#### [Exercise goal]
Count the lines below holding "agent" and answer with that number only.

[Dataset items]
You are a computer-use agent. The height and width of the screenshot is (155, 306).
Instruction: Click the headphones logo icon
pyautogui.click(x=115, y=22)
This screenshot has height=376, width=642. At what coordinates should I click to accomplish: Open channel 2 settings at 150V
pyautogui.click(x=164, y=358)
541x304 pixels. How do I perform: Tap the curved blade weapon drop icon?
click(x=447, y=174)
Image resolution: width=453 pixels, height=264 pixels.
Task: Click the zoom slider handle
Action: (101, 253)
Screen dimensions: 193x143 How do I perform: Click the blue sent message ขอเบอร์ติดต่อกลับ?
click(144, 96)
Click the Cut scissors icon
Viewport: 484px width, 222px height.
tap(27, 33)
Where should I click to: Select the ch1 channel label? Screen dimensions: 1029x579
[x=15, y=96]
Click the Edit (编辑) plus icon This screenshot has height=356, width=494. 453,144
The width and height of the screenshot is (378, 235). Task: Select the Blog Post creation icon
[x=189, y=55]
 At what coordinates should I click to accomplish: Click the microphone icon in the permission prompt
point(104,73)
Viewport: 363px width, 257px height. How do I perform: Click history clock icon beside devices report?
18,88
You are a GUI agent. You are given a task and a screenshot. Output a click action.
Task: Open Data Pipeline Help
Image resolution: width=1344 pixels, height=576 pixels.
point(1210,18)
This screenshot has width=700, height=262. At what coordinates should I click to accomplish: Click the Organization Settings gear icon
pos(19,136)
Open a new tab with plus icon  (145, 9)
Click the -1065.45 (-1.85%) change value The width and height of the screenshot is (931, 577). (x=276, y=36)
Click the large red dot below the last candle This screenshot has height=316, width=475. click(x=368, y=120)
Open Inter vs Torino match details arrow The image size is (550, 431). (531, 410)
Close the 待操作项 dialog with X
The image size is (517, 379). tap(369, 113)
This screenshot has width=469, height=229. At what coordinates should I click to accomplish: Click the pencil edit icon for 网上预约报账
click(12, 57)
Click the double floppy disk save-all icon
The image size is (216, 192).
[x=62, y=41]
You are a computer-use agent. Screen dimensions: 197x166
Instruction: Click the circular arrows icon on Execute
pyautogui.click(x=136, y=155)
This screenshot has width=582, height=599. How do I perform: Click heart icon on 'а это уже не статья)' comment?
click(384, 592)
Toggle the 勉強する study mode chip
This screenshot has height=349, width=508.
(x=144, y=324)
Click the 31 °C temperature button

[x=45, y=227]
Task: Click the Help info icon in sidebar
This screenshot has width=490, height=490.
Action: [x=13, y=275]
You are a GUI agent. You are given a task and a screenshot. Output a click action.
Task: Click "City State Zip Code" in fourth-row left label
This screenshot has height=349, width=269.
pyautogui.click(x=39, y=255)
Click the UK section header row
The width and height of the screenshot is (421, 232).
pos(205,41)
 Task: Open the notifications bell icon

#### [Written response]
4